Jan. 20—LAC QUI PARLE COUNTY
— With heads and bodies leaning into blustery, subzero winds, over 650 educators from nine rural school districts made their way into the Lac qui Parle Valley High School on the open prairie on Monday.
They were there for the MELT, or the Minnesota River Valley Education Districts Educators Learning Together conference. The annual event is one of the state's largest teacher conferences. Teachers and school administrators join to network, learn about new strategies and ideas for the classroom, and how to manage the challenges they face in today's world.
"I've yet to have a sextortion case where one of my victims didn't try to commit suicide," Brenda Born, a supervisor agent with the Federal Bureau of Investigation in Minneapolis, told attendees of her presentation on this crime targeting youth.
Born and special agent Krista Wigen talked about how youth, from ages 10 to 17, are targeted for what Born called "online blackmail." To be sure, what she termed "traditional" sextortion — in which sexual predators target boys and girls for explicit photos and sexual encounters — remains as persistent as ever.
"Wherever there is a kid online, there is a child predator," said Born, warning that there is no such thing as a safe online platform.
What has exploded in the past year is the number of financial sextortion cases in which victims are blackmailed into making payments to keep images they've provided from being disseminated. These are the most difficult cases for law enforcement to prosecute.
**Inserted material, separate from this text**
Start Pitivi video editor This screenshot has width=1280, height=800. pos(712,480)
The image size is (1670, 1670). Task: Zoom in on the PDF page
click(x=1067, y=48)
Born said something like 99.9% of the perpetrators in financial sextortion cases are operating from overseas locations, too often beyond the reach of the law. Most traditional sextortion perpetrators are domestic.
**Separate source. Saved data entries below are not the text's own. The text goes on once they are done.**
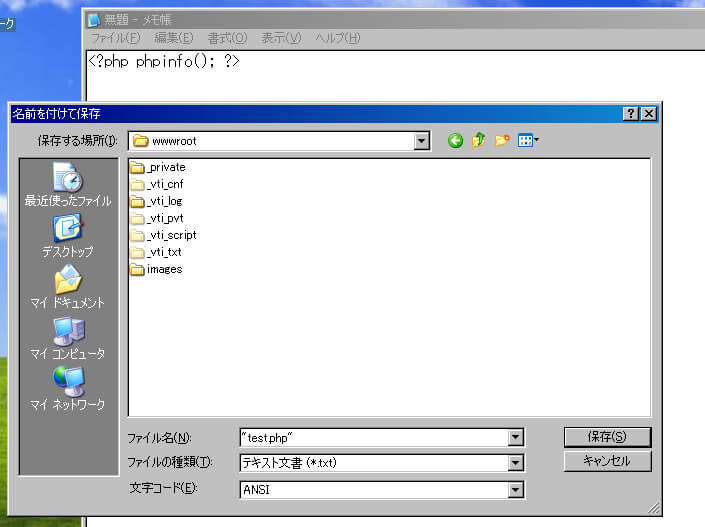Open the 書式(O) menu in Notepad
The height and width of the screenshot is (527, 705).
pos(227,38)
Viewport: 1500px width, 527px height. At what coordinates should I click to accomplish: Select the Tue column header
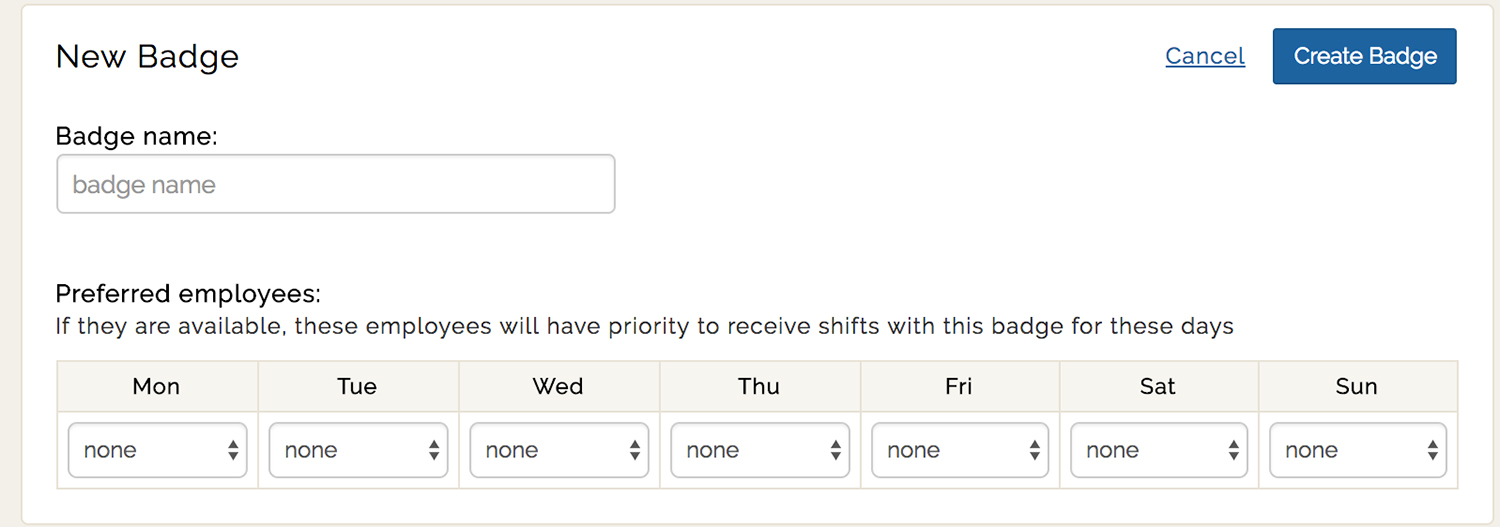pyautogui.click(x=357, y=387)
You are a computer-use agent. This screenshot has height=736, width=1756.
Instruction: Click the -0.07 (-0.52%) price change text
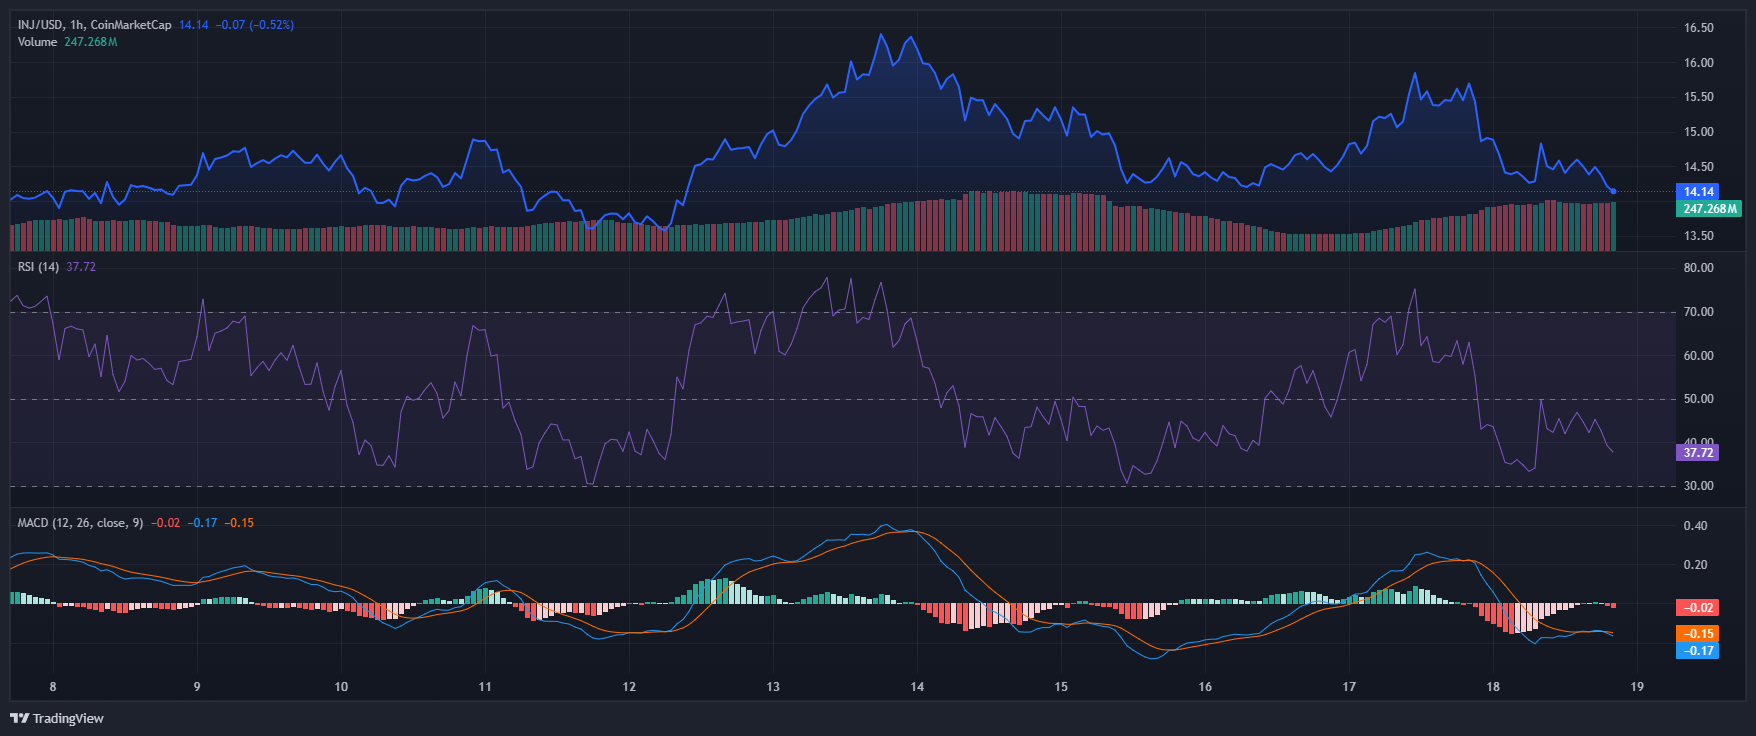pos(255,25)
Today's students also face challenges to mental health, unlike those faced generations ago.
Karin Falness, school psychologist with the Minnesota Valley education district, said social media has both its good and bad points as she also outlined some of the concerns it brings for students. Today's youth experience less face-to-face interaction, and there is a strong correlation with higher anxiety levels with increased screen time, she explained.
Falness said today's students also remain impacted by the pandemic. It meant "lost opportunities for competence" for students, she explained.
These are but just a sampling of the dozens of workshops and issues addressed during the day.
Artificial intelligence and how to use it — and guard against cheating — was one of the topics.
New strategies for reading, innovative educational programs, including beekeeping and an on-site meat processing program at the Lac qui Parle Valley High School were among others.
Networking — just having the opportunity for teachers to visit with their colleagues from other districts — is perhaps the most appreciated aspect of the annual conference, according to Brandon Raymo, assistant director of Minnesota River Valley Education Districts.
All of the member districts are rural, he pointed out. The educators don't have the same opportunities to interact with instructors in their grade or subject areas as in urban areas.
The annual conference began 16 or 17 years ago, and has been hosted at Lac qui Parle Valley for the past 10 years. The location is roughly central for the districts that comprise the MVRED: Dawson-Boyd, Lac qui Parle, Benson, Lakeview, Minneota, Montevideo, Ortonville, Renville County West and Yellow Medicine East.
Along with networking, many appreciate the opportunity to learn what is working in other districts, said Raymo. Sessions on making history come to life, making math enjoyable for more, and how to teach the big ideas in science were offered.
So, too, were sessions focused on how teachers can connect their students to future career opportunities in the trades and professions such as health care.
This year's conference also focused on some of the new curriculum schools are adding, such as the requirements for Indigenous studies.
Without a doubt, sessions helping teachers manage the challenges of the day are always well attended. "Teachers are on the front lines," Raymo said.
The front lines are changing. Schools throughout the region are dealing with a shortage of teachers. Raymo said there have been situations where as many as seven districts can find themselves competing for applicants for a similar position, and receive only one.
Teacher demographics are changing too. In recent years, many educators have left the profession to take better-paying — and sometimes less stressful — positions outside of education, Raymo said. A graph of the ages of teachers in the MRVED shows higher numbers on the entry-level and later years of the career as the middle ranks shrink due to the exodus.
All of which speaks to the importance of this mid-winter opportunity for educators to learn and recharge, never mind the blustery weather, he noted.